--- WHAT IS NEEDED ---
From the line with "Toggle the image" to the line with "Task: Click the Maxinta Cambio logo", retype every line exactly, including those two, and leave out the rest of the data below.

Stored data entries
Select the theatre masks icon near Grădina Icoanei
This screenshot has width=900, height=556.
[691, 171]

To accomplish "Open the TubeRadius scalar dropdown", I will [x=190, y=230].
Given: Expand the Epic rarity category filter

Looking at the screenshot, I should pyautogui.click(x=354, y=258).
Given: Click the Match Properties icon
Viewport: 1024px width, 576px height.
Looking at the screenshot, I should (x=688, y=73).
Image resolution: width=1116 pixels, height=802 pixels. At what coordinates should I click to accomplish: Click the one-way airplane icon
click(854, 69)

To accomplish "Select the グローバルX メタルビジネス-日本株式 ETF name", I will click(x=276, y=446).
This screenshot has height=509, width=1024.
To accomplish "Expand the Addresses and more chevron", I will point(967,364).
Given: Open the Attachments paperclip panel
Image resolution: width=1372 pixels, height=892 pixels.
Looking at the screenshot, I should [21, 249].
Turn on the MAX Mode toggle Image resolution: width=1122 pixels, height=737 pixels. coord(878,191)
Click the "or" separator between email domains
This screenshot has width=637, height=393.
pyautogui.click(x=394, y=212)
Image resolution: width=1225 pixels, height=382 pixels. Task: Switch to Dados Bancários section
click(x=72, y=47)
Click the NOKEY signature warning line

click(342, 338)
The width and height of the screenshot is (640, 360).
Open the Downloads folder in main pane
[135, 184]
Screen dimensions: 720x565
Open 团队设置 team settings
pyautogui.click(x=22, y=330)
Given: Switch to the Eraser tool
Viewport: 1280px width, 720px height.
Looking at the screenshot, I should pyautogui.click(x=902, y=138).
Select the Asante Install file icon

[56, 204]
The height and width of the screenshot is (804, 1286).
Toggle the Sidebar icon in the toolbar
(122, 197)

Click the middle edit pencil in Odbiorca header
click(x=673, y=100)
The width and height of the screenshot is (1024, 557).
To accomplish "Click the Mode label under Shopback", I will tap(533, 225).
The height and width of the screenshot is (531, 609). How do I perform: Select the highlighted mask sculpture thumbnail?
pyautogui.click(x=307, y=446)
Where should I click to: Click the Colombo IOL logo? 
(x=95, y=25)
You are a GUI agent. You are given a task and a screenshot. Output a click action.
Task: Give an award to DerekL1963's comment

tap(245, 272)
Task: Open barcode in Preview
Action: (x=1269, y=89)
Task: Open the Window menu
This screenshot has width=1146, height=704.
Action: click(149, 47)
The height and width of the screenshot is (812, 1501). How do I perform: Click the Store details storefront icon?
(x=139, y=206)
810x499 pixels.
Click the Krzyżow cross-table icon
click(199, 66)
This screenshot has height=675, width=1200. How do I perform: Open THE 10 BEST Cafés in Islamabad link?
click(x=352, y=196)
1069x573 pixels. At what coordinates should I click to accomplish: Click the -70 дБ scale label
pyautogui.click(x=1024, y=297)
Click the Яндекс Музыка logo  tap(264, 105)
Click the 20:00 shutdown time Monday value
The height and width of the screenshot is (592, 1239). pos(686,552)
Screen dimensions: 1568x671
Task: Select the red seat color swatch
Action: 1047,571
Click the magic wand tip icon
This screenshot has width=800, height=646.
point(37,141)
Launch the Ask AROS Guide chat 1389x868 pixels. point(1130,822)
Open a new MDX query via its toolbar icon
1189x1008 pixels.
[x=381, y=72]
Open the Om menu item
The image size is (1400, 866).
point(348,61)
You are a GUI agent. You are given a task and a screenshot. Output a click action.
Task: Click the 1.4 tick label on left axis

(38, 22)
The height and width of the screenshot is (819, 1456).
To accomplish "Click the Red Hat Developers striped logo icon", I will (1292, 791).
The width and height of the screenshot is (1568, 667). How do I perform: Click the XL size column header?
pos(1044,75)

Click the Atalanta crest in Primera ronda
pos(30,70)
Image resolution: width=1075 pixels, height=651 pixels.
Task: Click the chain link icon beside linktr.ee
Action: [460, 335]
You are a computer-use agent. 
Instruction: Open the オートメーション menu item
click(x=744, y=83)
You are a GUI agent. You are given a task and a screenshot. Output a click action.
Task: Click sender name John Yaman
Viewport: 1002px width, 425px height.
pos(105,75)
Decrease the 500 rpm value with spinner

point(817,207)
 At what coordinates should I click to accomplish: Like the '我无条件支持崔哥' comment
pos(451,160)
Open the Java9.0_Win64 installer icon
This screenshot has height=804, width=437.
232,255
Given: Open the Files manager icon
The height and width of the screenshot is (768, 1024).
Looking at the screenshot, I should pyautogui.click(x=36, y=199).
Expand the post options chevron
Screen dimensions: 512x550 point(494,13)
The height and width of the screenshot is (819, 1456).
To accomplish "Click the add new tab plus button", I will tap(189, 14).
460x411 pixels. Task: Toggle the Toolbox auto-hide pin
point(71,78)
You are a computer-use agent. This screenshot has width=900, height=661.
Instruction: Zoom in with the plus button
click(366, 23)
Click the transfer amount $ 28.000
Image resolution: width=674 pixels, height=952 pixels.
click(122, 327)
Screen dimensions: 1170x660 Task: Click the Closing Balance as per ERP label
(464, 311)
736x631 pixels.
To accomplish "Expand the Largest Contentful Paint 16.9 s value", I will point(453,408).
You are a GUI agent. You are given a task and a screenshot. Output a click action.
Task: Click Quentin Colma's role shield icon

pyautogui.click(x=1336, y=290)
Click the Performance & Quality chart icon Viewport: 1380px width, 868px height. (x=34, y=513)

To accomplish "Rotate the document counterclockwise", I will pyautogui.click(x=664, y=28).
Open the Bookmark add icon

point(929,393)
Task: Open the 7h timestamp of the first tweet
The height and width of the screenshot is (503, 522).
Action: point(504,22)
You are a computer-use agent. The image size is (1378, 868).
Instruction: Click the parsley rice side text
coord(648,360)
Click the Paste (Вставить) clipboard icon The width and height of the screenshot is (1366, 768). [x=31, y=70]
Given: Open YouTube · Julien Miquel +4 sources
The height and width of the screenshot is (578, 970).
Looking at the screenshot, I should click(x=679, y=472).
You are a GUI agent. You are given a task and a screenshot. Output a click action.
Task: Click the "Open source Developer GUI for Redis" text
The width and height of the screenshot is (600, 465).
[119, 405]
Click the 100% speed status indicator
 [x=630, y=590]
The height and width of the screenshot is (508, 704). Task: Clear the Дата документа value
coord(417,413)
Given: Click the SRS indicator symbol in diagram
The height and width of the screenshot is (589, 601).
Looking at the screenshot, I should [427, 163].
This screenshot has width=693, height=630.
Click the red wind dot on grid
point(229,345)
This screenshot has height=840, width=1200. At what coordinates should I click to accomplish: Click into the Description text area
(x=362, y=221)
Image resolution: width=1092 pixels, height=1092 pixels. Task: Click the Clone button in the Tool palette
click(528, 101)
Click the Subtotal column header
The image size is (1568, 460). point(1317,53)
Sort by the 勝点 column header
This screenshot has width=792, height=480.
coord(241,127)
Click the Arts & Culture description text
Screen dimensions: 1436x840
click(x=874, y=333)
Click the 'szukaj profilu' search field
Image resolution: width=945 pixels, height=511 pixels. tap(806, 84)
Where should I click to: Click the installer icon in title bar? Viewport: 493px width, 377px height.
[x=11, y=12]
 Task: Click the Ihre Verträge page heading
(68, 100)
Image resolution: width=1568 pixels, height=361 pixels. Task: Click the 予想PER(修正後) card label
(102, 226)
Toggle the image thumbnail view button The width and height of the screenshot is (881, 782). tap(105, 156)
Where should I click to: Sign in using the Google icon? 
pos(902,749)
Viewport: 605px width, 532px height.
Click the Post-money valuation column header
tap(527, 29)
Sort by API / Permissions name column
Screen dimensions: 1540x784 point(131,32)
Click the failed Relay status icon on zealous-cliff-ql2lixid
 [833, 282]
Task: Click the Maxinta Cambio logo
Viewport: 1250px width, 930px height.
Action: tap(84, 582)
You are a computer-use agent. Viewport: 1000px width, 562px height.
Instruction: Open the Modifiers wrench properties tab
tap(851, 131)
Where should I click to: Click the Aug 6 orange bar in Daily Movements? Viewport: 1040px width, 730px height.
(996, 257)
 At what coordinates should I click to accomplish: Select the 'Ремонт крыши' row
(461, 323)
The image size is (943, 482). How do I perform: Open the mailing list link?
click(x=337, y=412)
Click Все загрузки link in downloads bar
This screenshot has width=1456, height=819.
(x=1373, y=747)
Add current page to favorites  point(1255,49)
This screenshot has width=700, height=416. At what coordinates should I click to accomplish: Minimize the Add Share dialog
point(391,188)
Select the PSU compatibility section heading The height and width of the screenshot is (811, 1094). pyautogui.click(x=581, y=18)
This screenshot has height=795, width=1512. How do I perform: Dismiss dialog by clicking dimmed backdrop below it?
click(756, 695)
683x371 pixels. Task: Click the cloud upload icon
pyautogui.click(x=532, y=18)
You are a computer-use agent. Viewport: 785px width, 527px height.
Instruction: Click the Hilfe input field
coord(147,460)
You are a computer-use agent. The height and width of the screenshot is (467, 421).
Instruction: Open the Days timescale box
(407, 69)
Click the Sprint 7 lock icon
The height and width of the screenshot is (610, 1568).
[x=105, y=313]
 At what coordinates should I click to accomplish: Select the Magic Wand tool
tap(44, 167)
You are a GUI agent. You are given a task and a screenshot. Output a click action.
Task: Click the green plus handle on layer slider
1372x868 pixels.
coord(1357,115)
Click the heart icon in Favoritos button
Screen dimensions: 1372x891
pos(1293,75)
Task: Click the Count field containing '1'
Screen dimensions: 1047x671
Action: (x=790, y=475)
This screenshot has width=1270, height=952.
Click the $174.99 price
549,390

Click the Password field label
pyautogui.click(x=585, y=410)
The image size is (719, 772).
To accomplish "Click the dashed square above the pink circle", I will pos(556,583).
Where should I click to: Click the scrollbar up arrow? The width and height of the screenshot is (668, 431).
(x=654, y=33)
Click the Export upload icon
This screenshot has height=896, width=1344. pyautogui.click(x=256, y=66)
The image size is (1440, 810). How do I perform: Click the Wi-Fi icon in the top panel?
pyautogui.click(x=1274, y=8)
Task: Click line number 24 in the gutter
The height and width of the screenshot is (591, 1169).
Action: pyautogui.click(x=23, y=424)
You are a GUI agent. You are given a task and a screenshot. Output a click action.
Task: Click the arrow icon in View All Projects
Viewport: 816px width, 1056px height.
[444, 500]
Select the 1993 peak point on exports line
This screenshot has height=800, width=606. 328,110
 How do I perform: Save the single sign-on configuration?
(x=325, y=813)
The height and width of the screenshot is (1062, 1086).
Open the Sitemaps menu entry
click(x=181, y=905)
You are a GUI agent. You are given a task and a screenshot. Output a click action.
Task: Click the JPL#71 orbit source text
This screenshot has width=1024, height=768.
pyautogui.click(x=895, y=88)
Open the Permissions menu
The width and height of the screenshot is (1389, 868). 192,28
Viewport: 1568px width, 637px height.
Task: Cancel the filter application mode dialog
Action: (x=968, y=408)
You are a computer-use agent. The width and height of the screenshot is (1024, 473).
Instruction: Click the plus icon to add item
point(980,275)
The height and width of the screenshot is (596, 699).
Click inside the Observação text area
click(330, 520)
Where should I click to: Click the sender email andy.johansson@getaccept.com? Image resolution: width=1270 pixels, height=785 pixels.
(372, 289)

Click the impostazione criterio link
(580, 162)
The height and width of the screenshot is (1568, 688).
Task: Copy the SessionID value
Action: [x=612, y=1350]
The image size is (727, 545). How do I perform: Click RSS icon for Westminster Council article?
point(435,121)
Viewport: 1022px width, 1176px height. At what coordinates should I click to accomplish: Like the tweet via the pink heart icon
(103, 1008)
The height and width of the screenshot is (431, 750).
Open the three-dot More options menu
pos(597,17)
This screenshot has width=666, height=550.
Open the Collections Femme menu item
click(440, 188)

--- THE ANSWER ---
Toggle the image thumbnail view button The width and height of the screenshot is (881, 782). tap(105, 156)
Where should I click to: Sign in using the Google icon? 
pos(902,749)
Viewport: 605px width, 532px height.
Click the Post-money valuation column header
tap(527, 29)
Sort by API / Permissions name column
Screen dimensions: 1540x784 point(131,32)
Click the failed Relay status icon on zealous-cliff-ql2lixid
 [833, 282]
Task: Click the Maxinta Cambio logo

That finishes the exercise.